LA LÁGRIMA DEL HADA
Se giró. Oliverio
estaba allí, recogiendo setas. Pero no la veía (las hadas no pueden
verse).
El árbol también
se giró, e hizo ademán de seguirla, pero ella le dijo que guardara
su silencio acostumbrado.
Silbó en azul
intenso, intentando imitar el cielo de aquella mañana. Oliverio se
detuvo un instante y cerró los ojos, mientras escuchaba el repentino
canto de un pájaro maravilloso.
Ella dejó escapar
un suspiro al mirar sus brazos. Él notó una mariposa posarse en su
piel.
Un gamo de ojos de
lumbre apareció entre las sombras y lo miró fijamente.

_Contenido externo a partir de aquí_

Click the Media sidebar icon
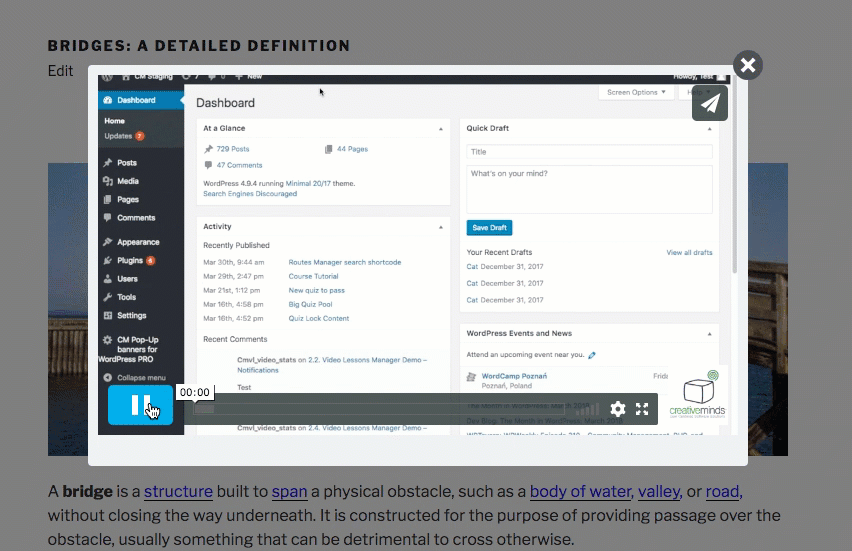The image size is (852, 551). tap(108, 181)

Él intentó
acariciarlo, pero el animal huyó. Ella arregló sus cabellos tras la
huida. Y guardó en sus pupilas de ámbar la mirada de él, tierna
como el musgo que recibe el rocío.
Oliverio tanteó una
gran seta bajo un arbusto. Le pareció que tenía el tacto de un seno
de mujer. Entonces gimieron las ramas sobre su cabeza, como si un
ejército de alborotadas ardillas saltara por ellas.
Ella colocó su mano
debajo de la de él. Él sintió su bastón blando como una flor de
agua.
Cada vez más
estremecido, se acercó al río, en cuya corriente se deslizaba una
púrpura hoja desprendida del otoño. La frenó entre sus dedos, y un
prolongado beso recorrió todo su cuerpo.
Se sintió
dulcemente enamorado. Extraño: enamorado... ¿del viento? Pero debía
volver a casa antes de la caída del sol.
Se sintió más viva
que nunca; arrebatada; apasionada por un mortal. Pero debía regresar
a su mundo. Y lo sabía. Debía.
Oliverio acudió al
día siguiente. Y al otro. Y al otro. Mas el bosque callaba.
Lánguidamente, retrocedía sobre sus pasos, pensando que todo había
sido un sueño.
Mientras, a lo largo
de un tronco de secuoya una larga lágrima se deslizaba.